▶ _EXERCISE TASKS_:
**a)** List the commonly used single layer configurations named in the GM1LIN page extract.
**b)** Continue the GM1LIN page extract past its final note.

▶ _PAGE EXTRACT_:
------------

Note also that the layout cell assigns to the conductor the linetype index equal to the value of the CL1 parameter (equal to the number of the dielectric layer assigned to the conductor). This means the LPF file must contain linetypes definitions for each dielectric layer and these definitions must be listed in strict order corresponding to the order of dielectric layers from top to bottom of the dielectric stack.

Recommendations for Use

Primary RLGC parameters as well as characteristic line parameters might be of interest for circuit designer; however, AWR Microwave Office single line models do not cater this information to user explicitly. GM1LIN models accommodate unique opportunity to obtain exhaustive information about values of line parameters at any frequency from operational frequency range. Due to the fact that GM1LIN may be configured to represent any EM Quasi-Static model of a single line (except MM1LIN that allows conductive substrate) it also may be used as means of extracting additional information not available directly from such models as MEMLIN, SEMLIN, S1LIN etc. See documentation on substrate GMSUB for examples of implementation of commonly used single layer configurations (microstrip, stripline, suspended, inverted, etc.)

NOTE: The implementation of EM Quasi-Static models relies heavily on the involved numerical algorithms. This may lead to a noticeable increase in simulation time for schematics that employ many such models.

------------

▶ _DATA ENTRIES_:

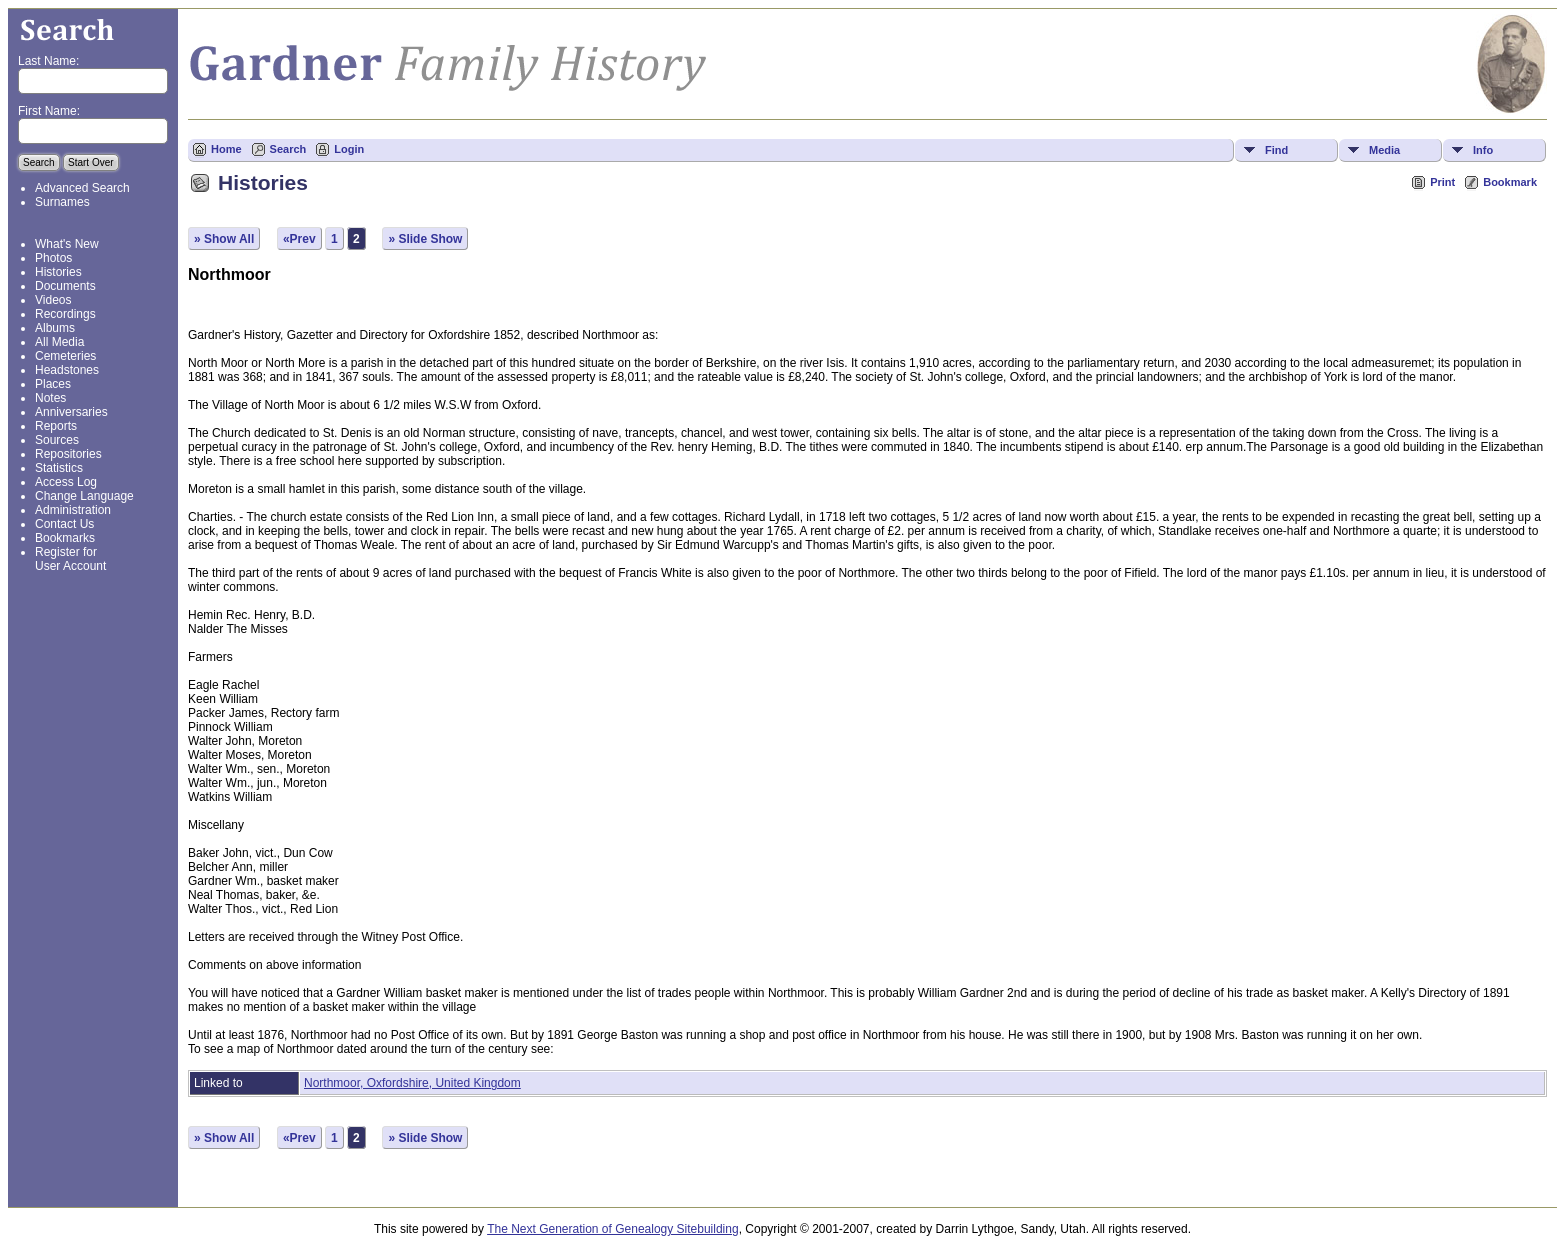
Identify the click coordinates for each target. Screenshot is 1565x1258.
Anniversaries (71, 412)
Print (1442, 182)
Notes (50, 398)
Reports (56, 426)
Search (288, 149)
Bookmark (1510, 182)
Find (1276, 150)
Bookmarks (65, 538)
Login (349, 149)
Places (53, 384)
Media (1384, 150)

------------

▶ _ANSWERS TO THE EXERCISES_:
**a)** microstrip, stripline, suspended, inverted

**b)**
If thickness of any layer is too small in comparison with the thickness of another layer, simulation time may also noticeably grow.

Caution regarding units of data in saved text file: If a project that reads saved text file uses frequency, resistance, inductance or conductance units different from GHz, ohm, henry or siemens you may need to scale input values manually.


[1] M.B. Bazdar, A.R. Djordjevic, R.F. Harrington, and T.K. Sarkar, "Evaluation of quasi-static matrix parameters for multiconductor transmission lines using Galerkin's method," IEEE Trans. Microwave Theory Tech., vol. MTT-42, July 1994, pp. 1223-1228.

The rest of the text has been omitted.